Volunteers helping stranded turtles on Cape Cod
Oct 26, 2010
There are currently 615 animals on the endangered or threatened species list in the U.S., according to the Fish and Wildlife Service. Kemp's ridley sea turtles are one of the most endangered sea creatures, and many are already facing adversity this stranding season.
This week, a Kemp's ridley sea turtle washed up on the shore of an Eastham beach, according to Cape Cod Online. Mass Audubon's Wellfleet Bay Wildlife Sanctuary says that the appearance of this small, five-pound turtle marked the beginning of stranding season, which occurs between October and December. The turtle was brought to the New England Aquarium for rehabilitation by rescue volunteers.

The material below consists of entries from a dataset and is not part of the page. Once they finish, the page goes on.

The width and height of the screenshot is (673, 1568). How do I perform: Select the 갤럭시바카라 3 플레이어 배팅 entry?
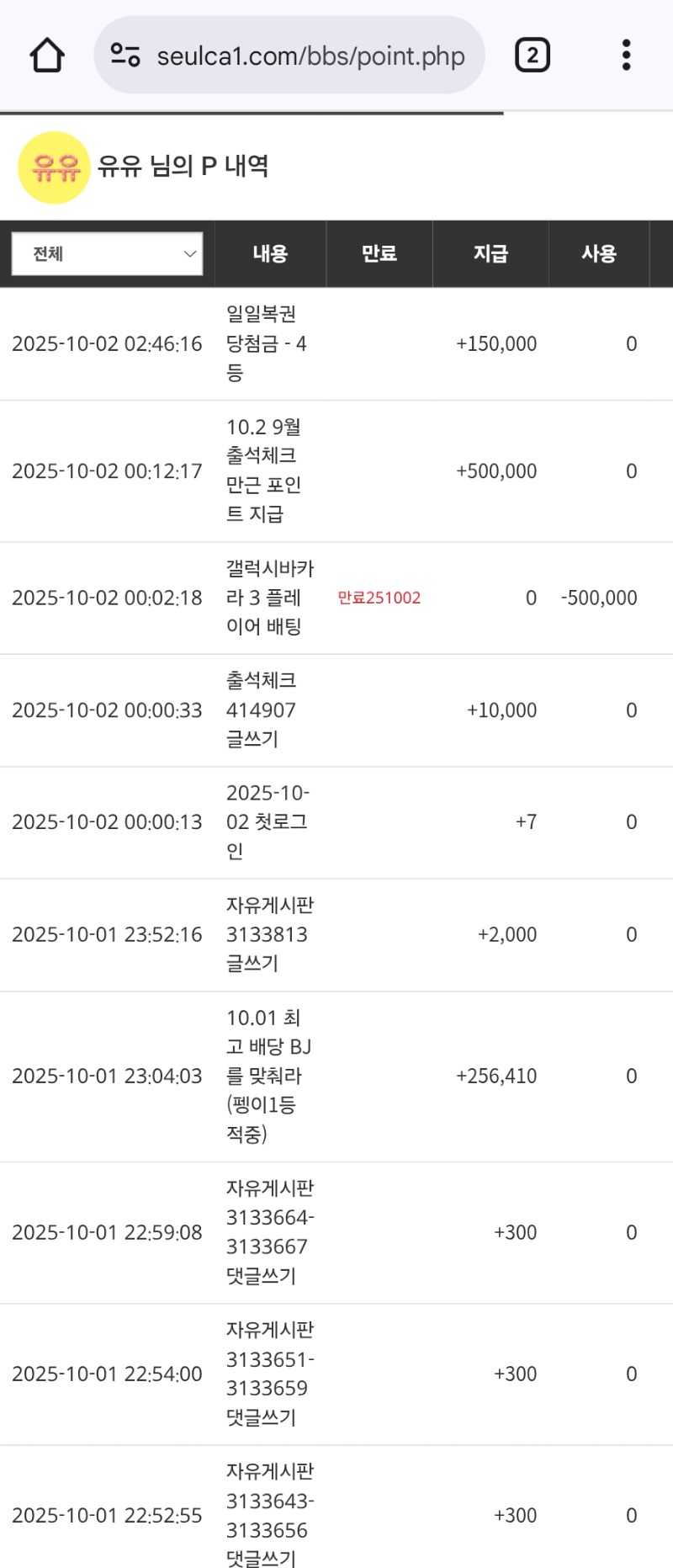[x=268, y=598]
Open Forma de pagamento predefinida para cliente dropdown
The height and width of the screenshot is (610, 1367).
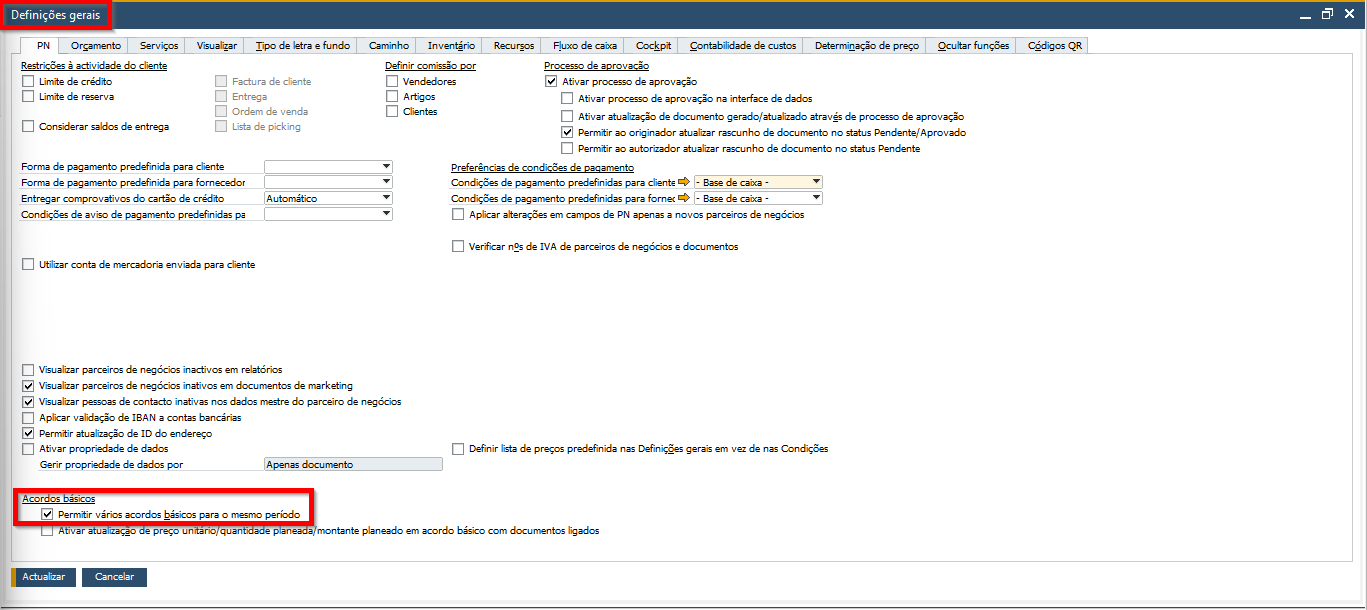[386, 167]
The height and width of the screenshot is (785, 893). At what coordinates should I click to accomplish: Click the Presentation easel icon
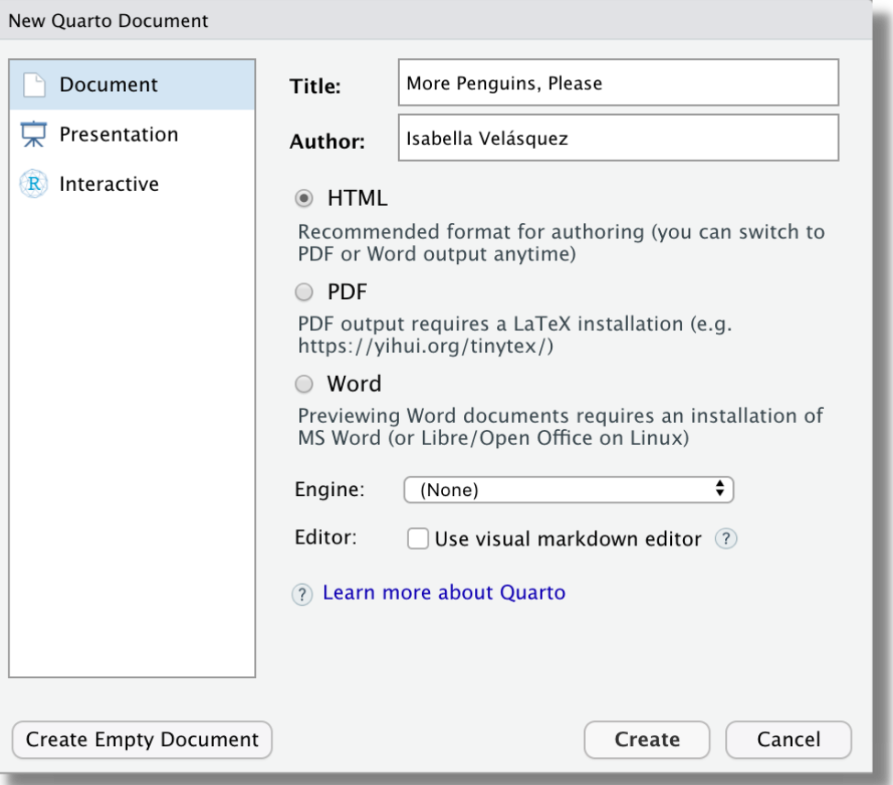pos(34,135)
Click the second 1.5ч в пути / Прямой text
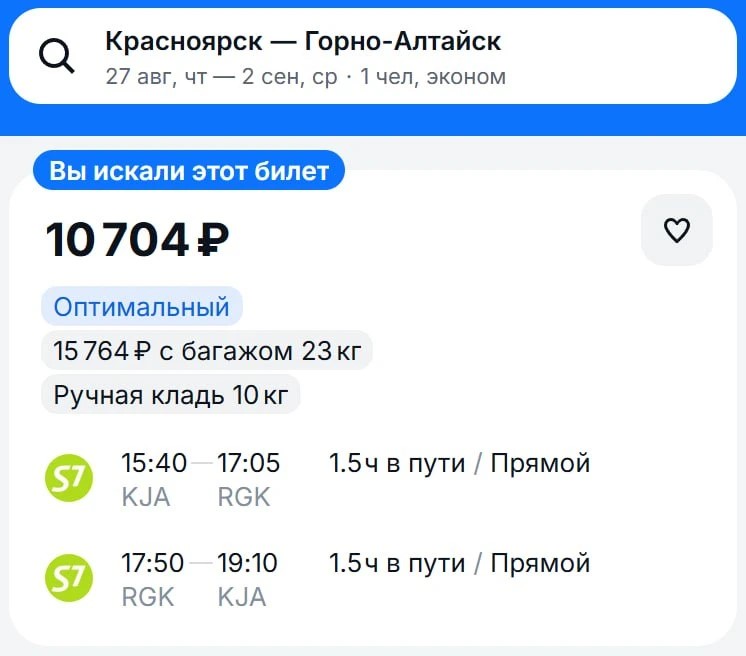746x656 pixels. (459, 563)
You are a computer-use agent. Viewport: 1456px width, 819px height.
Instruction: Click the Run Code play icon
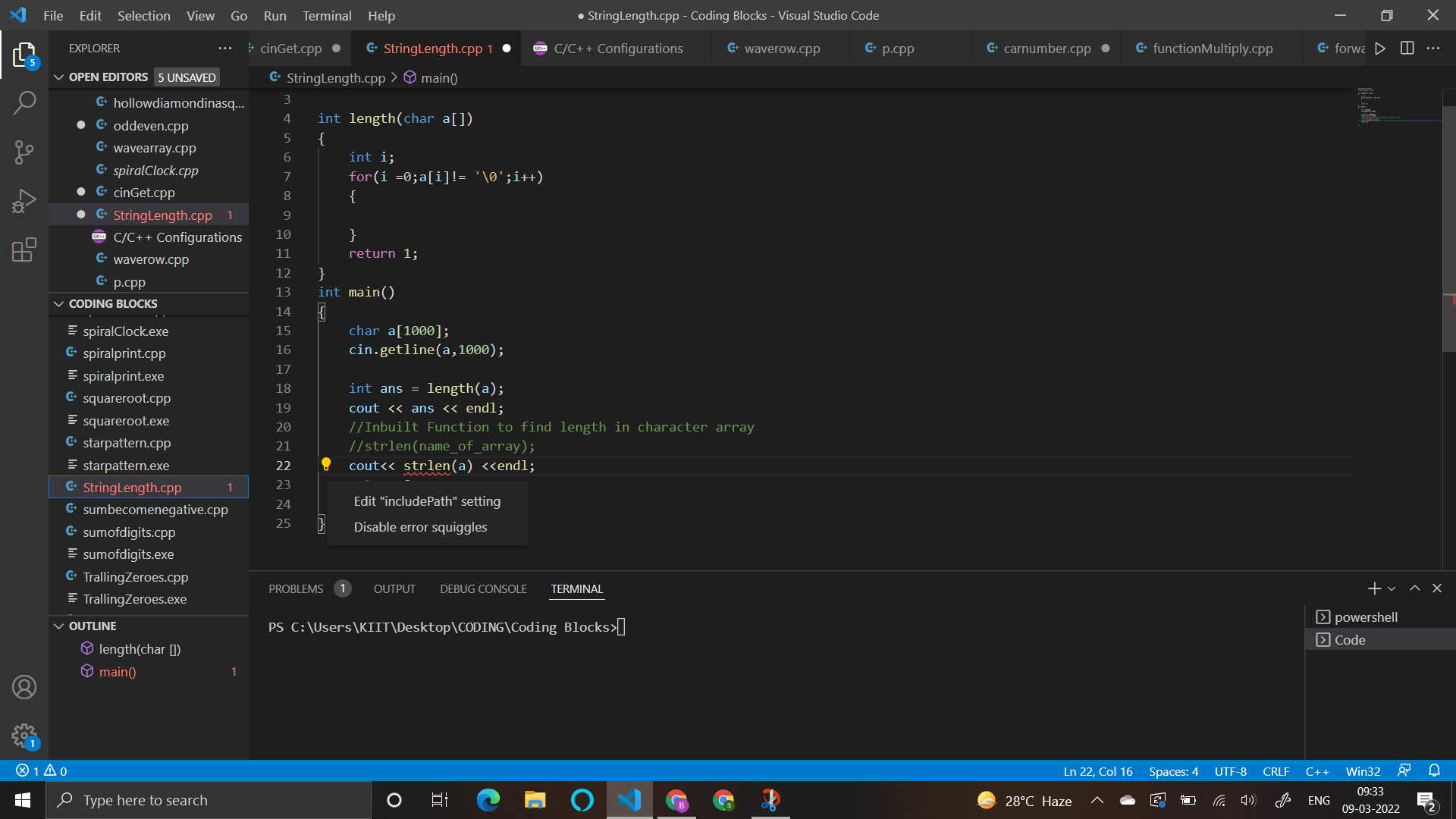(1380, 48)
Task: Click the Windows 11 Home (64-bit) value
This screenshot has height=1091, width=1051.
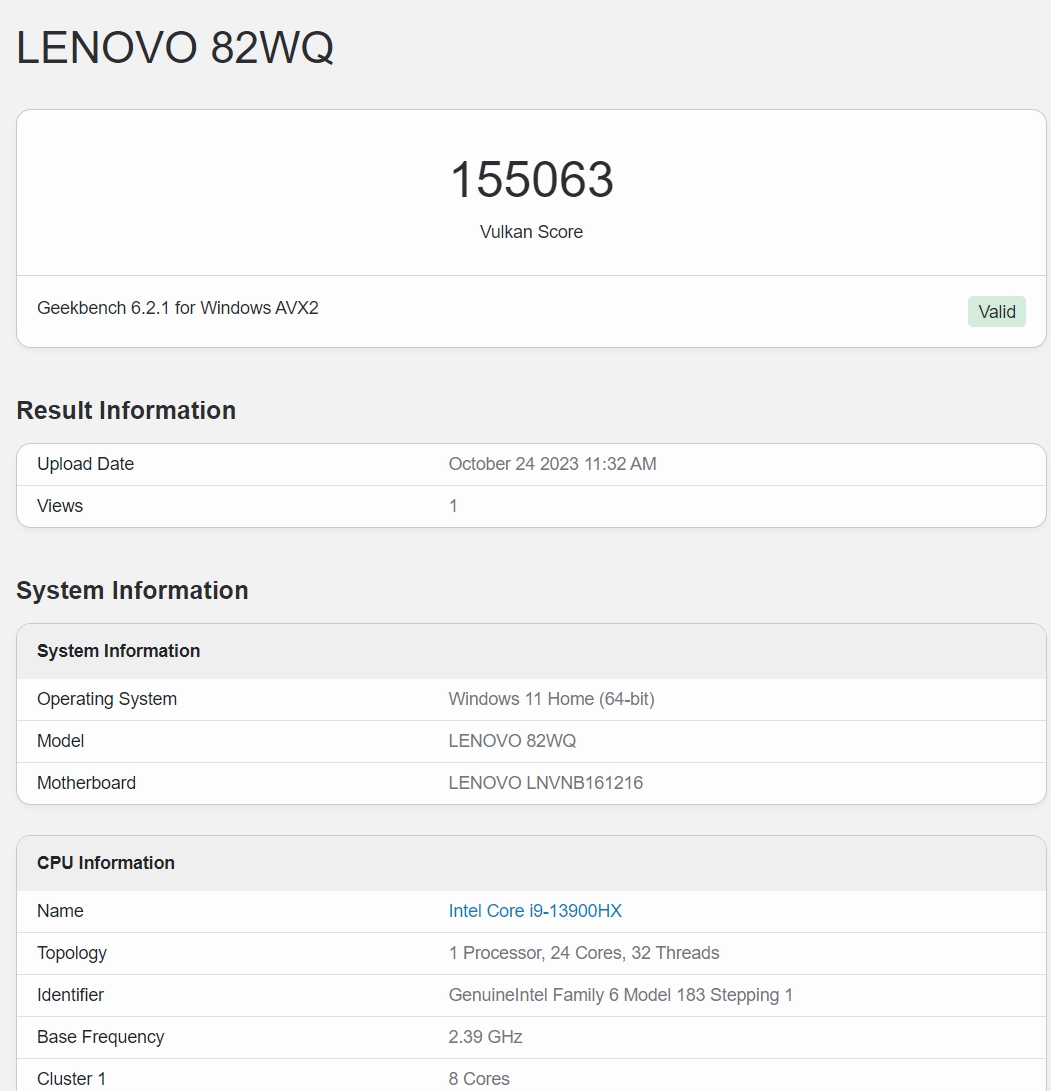Action: click(x=551, y=699)
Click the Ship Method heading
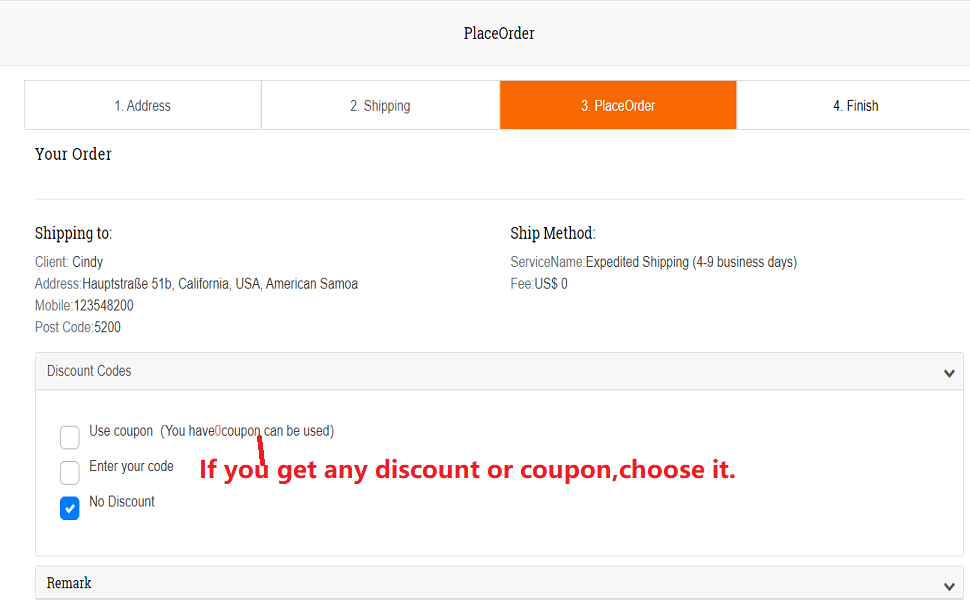This screenshot has height=600, width=970. click(x=552, y=233)
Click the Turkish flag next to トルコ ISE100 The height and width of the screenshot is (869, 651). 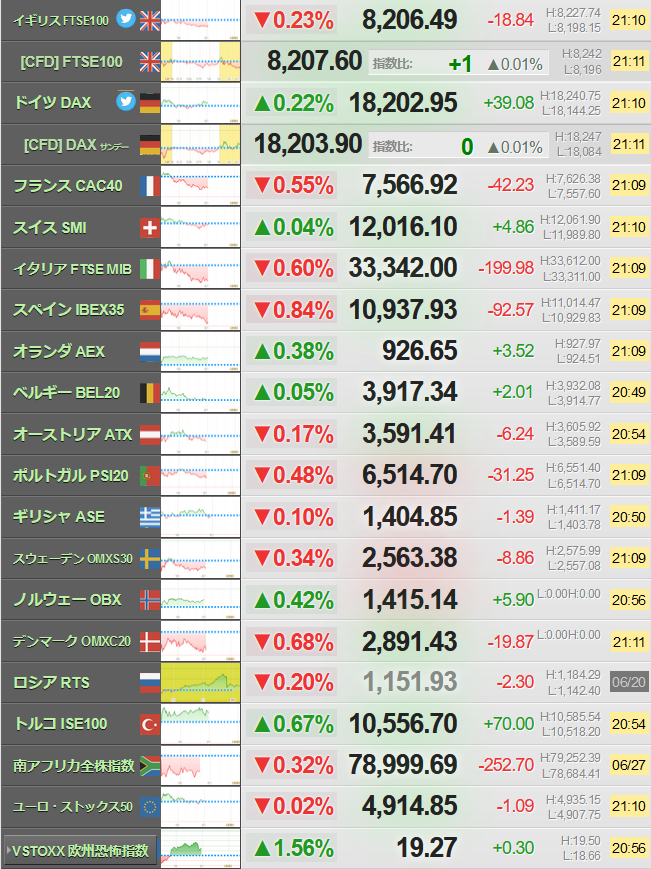(150, 724)
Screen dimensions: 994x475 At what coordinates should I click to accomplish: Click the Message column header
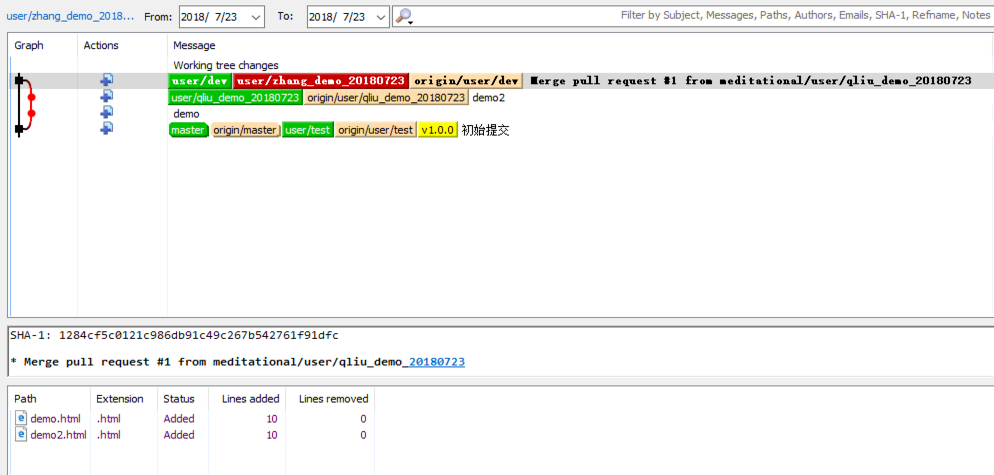tap(194, 45)
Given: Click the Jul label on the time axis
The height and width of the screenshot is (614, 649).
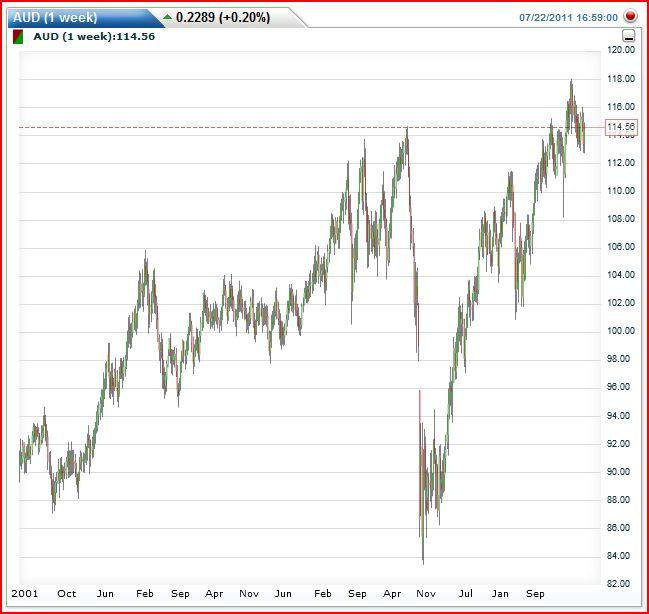Looking at the screenshot, I should [x=465, y=593].
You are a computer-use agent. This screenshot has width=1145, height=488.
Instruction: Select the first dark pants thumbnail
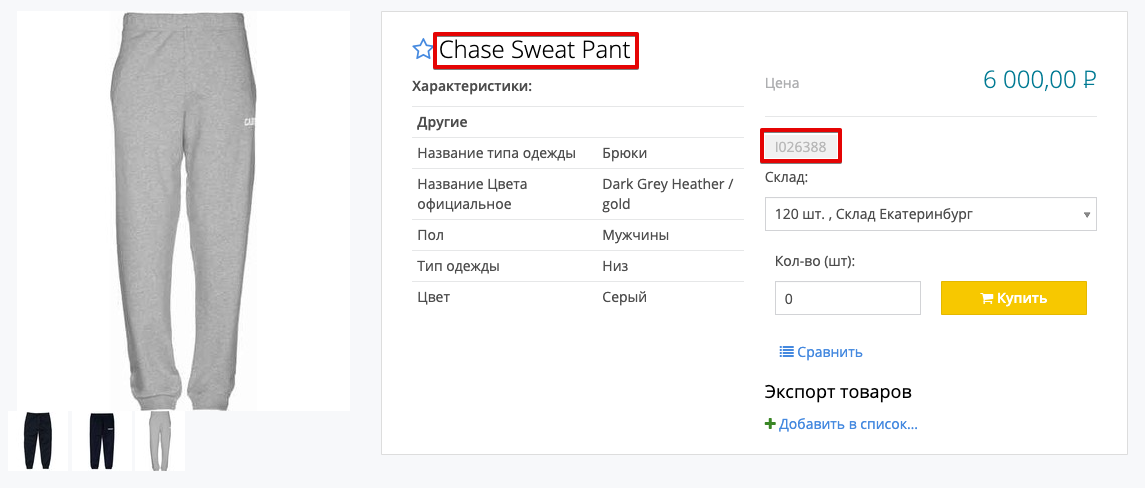click(x=38, y=440)
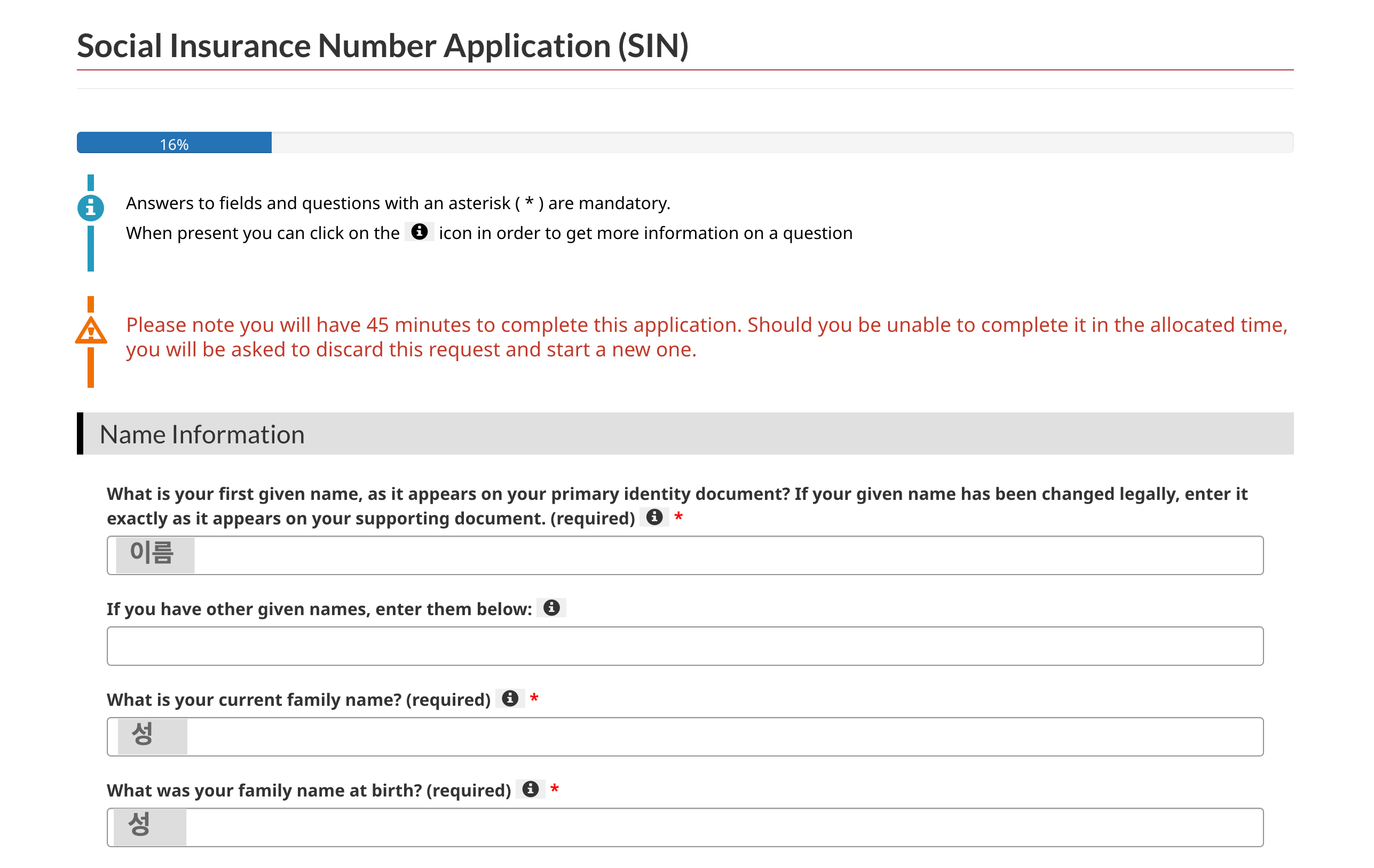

Young Kemp's ridley turtles often swim north along the east coast before winter every year. Along with loggerheads and green sea turtles, Kemp's ridleys often lose their sense of direction when they reach Cape Cod. In combination with strong winds and cold currents, these endangered species often find themselves stranded on the shore.
Rescue efforts by volunteers and organizations, such as Wellfleet Bay Wildlife Sanctuary, have helped hundreds of turtles recover and return to sea. Individuals who discover a stranded turtle should move it above high tide and cover it with seaweed until rescuers can arrive for assistance.